CMS’s first Millwright apprentice qualifies

CMS is extremely proud of Ryan Bester, who recently qualified as Millwright apprentice. Ryan is the first of three apprentices to enrol, since the company began its apprenticeship programme.

Ryan Bester (middle), who recently qualified as Millwright apprentice, under the CMS apprenticeship programme.

Ryan will be staying on with CMS, where he will be further developing his already broad skills base and product knowledge.

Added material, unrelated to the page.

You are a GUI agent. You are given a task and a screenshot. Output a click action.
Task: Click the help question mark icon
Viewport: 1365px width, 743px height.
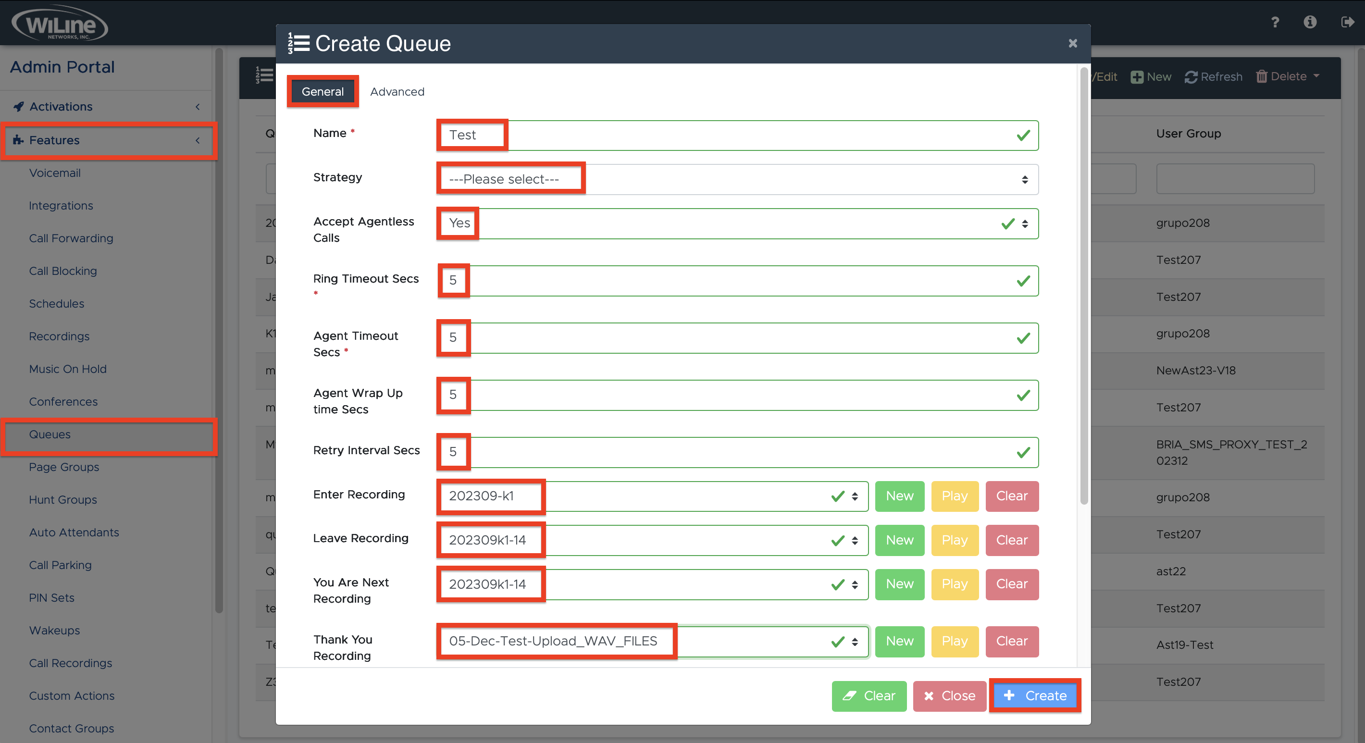click(x=1275, y=22)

Revolutionary Auto-Torque device goes into final testing

“Can you provide us with a reliable torque system, that is attached to our bolting machine? Can it ensure that every roofbolt installed is torqued correctly, so that the installed support is not under- or over-tensioned?” This is the question frequently asked when Conax Machine Solutions Pty Ltd interacts with with strata control professionals.

The company is now confident they can answer this question. The company’s patented Auto-Torque Spanner has entered the final stages of testing and CMS hopes to bring a final solution to the market by September 2019.

The Auto-Torque Spanner is essentially a torque spanner with an internal cam arrangement that overcomes at a pre-set axial load, when the desired torque loading is achieved. Tests so far indicate an accuracy of greater than 95%, which is very promising. Traditional load indicators on support members, will be susceptible to greater uncertainty. This is due to greater number variables at play, such as manufacturing process variability, steel batch variability, batch acceptance modelling and installation variables. A number of these devices will also not clearly indicate instances of overloading.

CMS’ Auto-Torque Spanner will be on display at the Local Manufacturing Expo, which runs from 21 to 23 May 2019, at Nasrec, Johannesburg. Visitors can find the CMS stand in Hall 9, stand B6.

CMR4 Prototype nearing completion

CMS is bringing the baby brother of the existing and very successful CMR7 range of the Mantis Roofbolter/Face Drills.

The company’s objective is to position this machine between hand held drilling and botling equipment, and larger, more capital-intensive equipment.

The CMR4 Mantis is expected to have a gross mass of just less than 4 tonne and will be able to bolt/face drill in low seam and standard tunnel development excavations.

CMS expects the CMR4 to launch at a price of roughly 20% to 25% less than the standard CMR7, dependent on the final specification.

The narrow gauge and configuration of this machine will allow it to access narrow roadways alongside conveyor belts for side wall bolting.